**The input:**
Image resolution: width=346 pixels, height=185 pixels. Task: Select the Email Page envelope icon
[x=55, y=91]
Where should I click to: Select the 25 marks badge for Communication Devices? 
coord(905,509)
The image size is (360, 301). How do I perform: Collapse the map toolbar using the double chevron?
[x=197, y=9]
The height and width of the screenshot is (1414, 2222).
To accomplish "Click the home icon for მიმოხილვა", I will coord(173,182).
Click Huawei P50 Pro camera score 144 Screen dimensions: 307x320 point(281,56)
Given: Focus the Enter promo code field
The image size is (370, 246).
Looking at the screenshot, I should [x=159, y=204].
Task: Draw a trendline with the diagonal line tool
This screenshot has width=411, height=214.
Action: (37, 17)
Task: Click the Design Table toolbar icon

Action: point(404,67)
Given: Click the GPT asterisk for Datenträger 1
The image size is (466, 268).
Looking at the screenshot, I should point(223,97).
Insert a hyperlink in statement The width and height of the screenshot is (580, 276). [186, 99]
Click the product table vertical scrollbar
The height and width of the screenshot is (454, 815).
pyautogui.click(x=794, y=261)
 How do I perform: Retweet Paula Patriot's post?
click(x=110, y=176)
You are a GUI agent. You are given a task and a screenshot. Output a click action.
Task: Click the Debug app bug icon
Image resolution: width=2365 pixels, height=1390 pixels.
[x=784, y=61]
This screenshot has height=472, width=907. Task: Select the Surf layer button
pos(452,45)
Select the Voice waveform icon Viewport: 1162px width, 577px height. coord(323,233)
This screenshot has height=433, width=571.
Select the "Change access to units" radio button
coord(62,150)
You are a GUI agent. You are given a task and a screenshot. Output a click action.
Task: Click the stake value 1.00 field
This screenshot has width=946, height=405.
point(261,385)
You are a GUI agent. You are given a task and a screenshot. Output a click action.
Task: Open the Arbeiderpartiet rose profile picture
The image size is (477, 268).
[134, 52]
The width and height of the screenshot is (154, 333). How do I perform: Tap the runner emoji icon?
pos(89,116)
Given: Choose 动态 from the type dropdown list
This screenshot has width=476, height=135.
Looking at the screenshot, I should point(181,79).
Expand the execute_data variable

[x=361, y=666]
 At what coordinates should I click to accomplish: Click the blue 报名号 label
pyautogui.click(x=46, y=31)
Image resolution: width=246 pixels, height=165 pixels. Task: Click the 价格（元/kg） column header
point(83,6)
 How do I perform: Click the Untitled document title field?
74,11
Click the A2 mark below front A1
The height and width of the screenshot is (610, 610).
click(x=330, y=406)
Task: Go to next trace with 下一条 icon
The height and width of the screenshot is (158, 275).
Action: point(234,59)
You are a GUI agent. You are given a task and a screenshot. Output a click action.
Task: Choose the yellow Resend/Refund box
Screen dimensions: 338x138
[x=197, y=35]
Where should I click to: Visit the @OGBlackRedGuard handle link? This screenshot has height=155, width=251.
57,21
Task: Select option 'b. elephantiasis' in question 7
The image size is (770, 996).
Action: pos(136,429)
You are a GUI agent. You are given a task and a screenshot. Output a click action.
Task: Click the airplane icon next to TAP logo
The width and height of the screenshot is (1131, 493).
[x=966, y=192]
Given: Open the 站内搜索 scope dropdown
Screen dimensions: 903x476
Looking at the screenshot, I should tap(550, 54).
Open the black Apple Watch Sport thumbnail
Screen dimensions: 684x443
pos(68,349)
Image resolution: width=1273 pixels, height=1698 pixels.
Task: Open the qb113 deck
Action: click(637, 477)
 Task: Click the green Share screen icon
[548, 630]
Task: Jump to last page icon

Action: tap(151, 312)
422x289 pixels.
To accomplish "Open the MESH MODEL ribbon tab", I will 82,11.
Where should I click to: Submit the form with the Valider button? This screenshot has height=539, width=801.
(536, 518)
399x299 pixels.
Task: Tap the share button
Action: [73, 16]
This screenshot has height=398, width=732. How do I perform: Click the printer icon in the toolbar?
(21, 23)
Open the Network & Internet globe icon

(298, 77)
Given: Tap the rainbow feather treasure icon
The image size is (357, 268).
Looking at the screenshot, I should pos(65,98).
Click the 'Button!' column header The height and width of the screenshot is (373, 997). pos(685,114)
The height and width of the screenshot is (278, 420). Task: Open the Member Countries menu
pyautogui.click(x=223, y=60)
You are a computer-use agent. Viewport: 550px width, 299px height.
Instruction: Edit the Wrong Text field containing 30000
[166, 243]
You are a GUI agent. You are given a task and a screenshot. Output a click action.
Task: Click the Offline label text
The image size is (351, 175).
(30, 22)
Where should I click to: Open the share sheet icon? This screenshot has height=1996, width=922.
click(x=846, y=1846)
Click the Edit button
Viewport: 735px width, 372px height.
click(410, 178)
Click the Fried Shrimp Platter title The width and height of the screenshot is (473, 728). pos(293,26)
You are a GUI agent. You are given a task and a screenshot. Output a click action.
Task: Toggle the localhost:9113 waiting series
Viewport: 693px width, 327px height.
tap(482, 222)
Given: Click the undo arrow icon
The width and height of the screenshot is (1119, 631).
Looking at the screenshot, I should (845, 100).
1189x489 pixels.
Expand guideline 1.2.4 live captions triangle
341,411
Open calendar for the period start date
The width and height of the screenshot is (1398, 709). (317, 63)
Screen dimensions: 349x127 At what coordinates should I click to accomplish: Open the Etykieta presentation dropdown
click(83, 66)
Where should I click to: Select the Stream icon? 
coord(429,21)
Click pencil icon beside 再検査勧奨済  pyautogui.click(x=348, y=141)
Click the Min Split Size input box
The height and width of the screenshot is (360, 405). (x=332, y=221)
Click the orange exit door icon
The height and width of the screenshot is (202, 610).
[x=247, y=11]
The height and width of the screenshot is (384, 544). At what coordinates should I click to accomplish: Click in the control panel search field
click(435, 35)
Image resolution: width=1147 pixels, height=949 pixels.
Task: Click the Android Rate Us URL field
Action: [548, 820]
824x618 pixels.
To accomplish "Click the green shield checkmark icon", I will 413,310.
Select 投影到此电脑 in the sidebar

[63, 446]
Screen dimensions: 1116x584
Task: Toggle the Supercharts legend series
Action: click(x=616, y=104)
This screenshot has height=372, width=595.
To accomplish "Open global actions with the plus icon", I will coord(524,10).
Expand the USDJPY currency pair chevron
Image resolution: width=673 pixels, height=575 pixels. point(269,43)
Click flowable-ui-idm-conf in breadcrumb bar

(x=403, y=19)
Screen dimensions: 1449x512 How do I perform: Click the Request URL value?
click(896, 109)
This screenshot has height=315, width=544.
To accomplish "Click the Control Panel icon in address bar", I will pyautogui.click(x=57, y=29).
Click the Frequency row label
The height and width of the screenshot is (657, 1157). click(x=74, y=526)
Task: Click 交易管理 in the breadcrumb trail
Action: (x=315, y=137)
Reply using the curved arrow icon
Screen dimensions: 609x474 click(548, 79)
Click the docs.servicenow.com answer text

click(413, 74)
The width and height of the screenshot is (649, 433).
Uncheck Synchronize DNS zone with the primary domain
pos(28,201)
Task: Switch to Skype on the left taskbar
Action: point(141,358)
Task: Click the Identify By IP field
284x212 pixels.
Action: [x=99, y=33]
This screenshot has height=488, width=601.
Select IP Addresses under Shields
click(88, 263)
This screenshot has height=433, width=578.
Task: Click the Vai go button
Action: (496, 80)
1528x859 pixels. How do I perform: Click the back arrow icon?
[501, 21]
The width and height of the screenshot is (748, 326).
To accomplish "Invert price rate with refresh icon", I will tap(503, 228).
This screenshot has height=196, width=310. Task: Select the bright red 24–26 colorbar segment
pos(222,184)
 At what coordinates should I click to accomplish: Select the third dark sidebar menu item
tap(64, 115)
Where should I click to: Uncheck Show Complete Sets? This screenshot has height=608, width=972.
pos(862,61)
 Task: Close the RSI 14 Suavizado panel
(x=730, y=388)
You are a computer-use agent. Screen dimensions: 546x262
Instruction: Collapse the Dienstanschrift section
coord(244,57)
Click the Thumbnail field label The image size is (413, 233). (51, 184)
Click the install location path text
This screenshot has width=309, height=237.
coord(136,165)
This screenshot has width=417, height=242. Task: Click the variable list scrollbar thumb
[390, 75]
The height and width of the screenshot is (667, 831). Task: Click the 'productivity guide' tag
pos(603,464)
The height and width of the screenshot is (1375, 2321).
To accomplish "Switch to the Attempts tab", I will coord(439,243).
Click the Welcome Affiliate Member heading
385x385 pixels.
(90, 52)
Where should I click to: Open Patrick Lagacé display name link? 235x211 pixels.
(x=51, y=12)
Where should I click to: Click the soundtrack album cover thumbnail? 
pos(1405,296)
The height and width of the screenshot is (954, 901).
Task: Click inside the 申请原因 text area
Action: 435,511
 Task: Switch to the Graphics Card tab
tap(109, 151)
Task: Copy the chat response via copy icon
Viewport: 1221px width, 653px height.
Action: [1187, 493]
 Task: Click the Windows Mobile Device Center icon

**Problem description:**
Put the lines of the items above, from the line containing "At what coordinates should I click to accomplish: Click the" through the line containing "point(83,6)", into a JSON list of strings, one string per line, with both of those lines included and any blank lines left out.

**The response:**
[
  " At what coordinates should I click to accomplish: Click the blue 报名号 label",
  "pyautogui.click(x=46, y=31)",
  "Image resolution: width=246 pixels, height=165 pixels. Task: Click the 价格（元/kg） column header",
  "point(83,6)"
]